Attention aux écouteurs chez les plus jeunes.

A l’occasion de la 21e Journée nationale de l’audition, le 8 mars, de nombreux chercheurs préviennent les jeunes des dangers auditif causés par le fait d’écouter de la musique à forte puissance. Une étude montre les méfaits sur les adolescents de cette mauvaise habitude.

Des chercheurs viennent de se pencher sur la problématique des troubles précoces de l’audition et ont analysé le comportement de 170 jeunes âgés de 11 à 17 ans. Après avoir réalisé des tests d’audition poussés et interrogé les sujets sur leur habitude de consommation musicale et de jeux, avec un casque auditif sur les oreilles, l’équipe est arrivée à la conclusion que presque tous les participants enregistraient des « habitudes d’écoute à risque », selon le rapport, en affichant des temps d’utilisation de casque trop long, avec de la musique trop forte, ainsi que lors des soirées ou en concert.
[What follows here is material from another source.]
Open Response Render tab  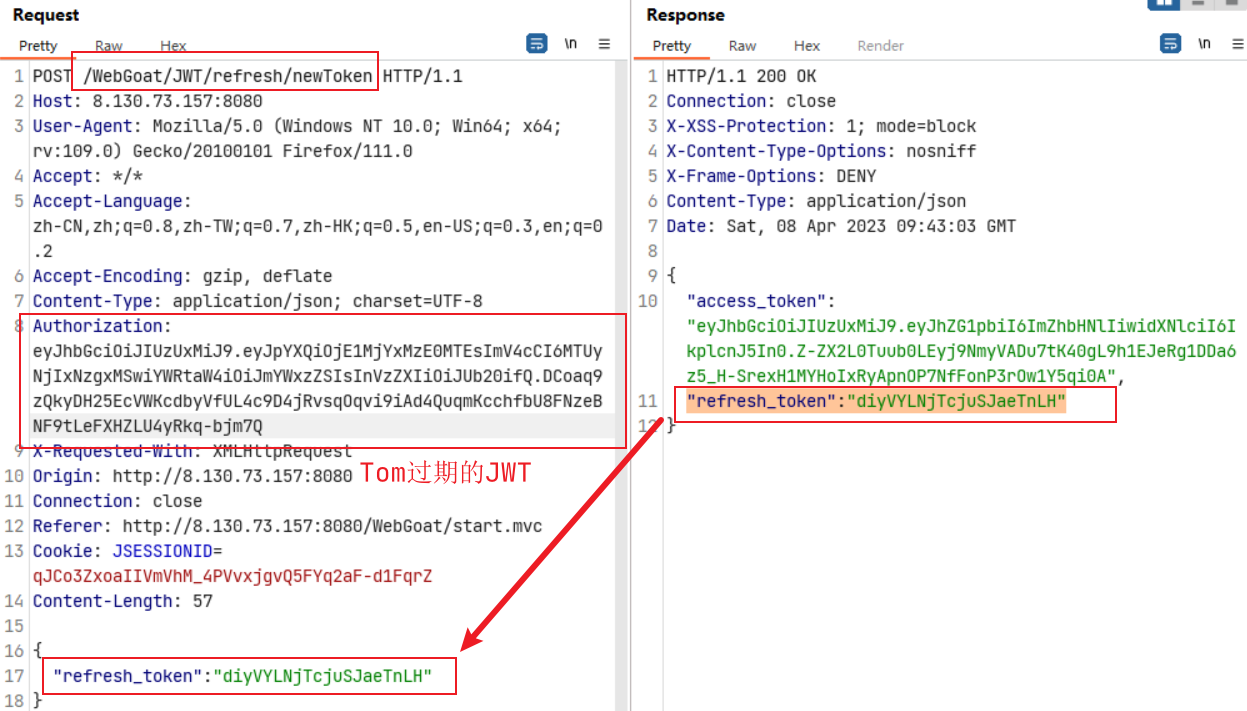click(880, 46)
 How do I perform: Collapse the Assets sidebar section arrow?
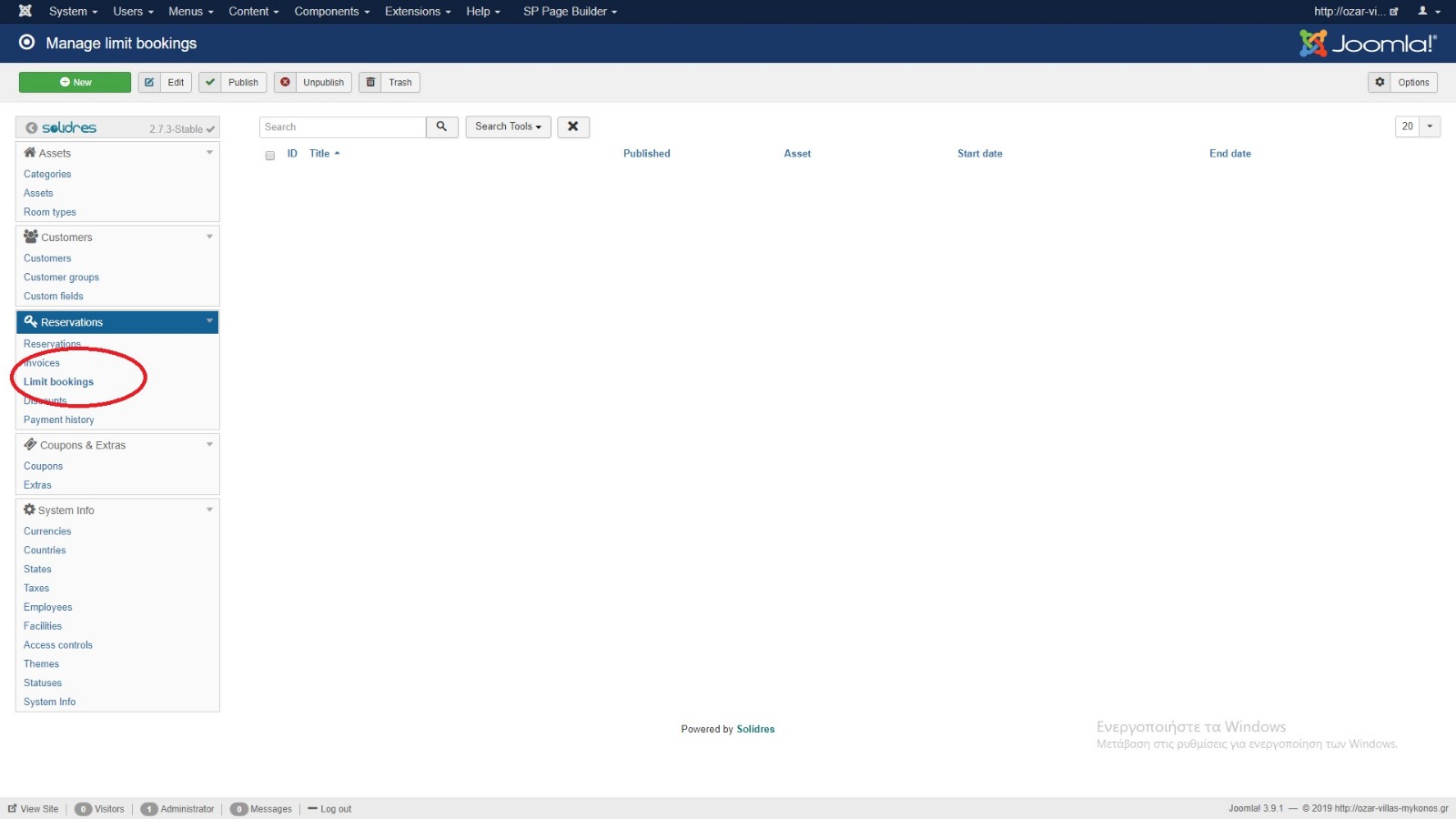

Fait notable et inquiétant pour les spécialistes, plus d’un quart des jeunes (28 %) souffrent déjà d’acouphènes persistants, un bruit de bourdonnement ou de sifflement dans l’oreille qui se manifeste habituellement après 50 ans. Bien que le professeur, responsable de l’étude, précise qu’il n’est « pas rare d’avoir des acouphènes passagers, pendant un jour ou deux, après avoir écouté de la musique trop forte, ou lorsqu’on fait de la natation, de la plongée ou de l’aviation, ce phénomène temporaire doit être pris comme un avertissement à la vulnérabilité auditive de la personne. »

Après avoir mené des tests plus poussés, les chercheurs ont aussi trouvé que malgré les acouphènes, les adolescents avaient une perte auditive minime et qu’ils entendent aussi bien que leurs pairs qui n’en subissent pas les dommages. Ceux qui souffrent d’acouphènes persistants sont plus susceptibles de moins supporter les environnements bruyants, signe d’une détérioration cachée du nerf auditif relié au cerveau.

Ce dommage caché peut, par ailleurs, laisser présager des troubles de l’audition plus marqués, qui apparaîtront lors du vieillissement naturel de l’organe. Même si certaines formes de perte auditive peuvent être traitées, cette détérioration du nerf auditif est irréversible. La seule solution est la prévention.

« C’est un problème en pleine expansion et je pense qu’il ne va qu’empirer. Nous allons faire face à un important défi de santé publique à l’avenir concernant les troubles de l’audition », ajoutent les responsables de l’étude. Un fléau qui pourrait être associé aux risques des troubles visuels, avec les casques à réalité virtuelle, notamment.

Même si les conséquences peuvent être très graves, les jeunes sont rarement conscients des méfaits qu’ils infligent à leur ouïe lorsqu’ils écoutent de la musique à pleine puissance. Les chercheurs conseillent d’effectuer des campagnes de prévention à venir, qui interpellent autant que celles qui ont dû être mises en place contre le tabac, lorsque les fumeurs n’étaient pas conscients des méfaits de la cigarette sur leur santé.

Journée nationale de l’audition

Jeudi 8 mars

www.journee-audition.org

Soulager les acouphènes

La 21e édition de la Journée nationale de l’audition (JNA) a décidé d’axer sa campagne sur les acouphènes. L’occasion de mettre en lumière une création française qui devrait soulager les malades.

Mis au point par trois entrepreneurs français en partenariat avec la fondation de l’Audition, ce bandeau connecté muni de capteurs, Zeta, permet de réduire l’impact des acouphènes – ces sifflements ou bourdonnements d’oreilles handicapants au quotidien – en mesurant l’activité du cerveau spécifiquement liée aux acouphènes.

Le dispositif, qui ne remplace pas une consultation chez un ORL, s’accompagne d’un programme d’entraînement composé de séances de quinze minutes par jour, pendant 4 à 6 semaines, afin de rééduquer les rythmes cérébraux liés aux acouphènes.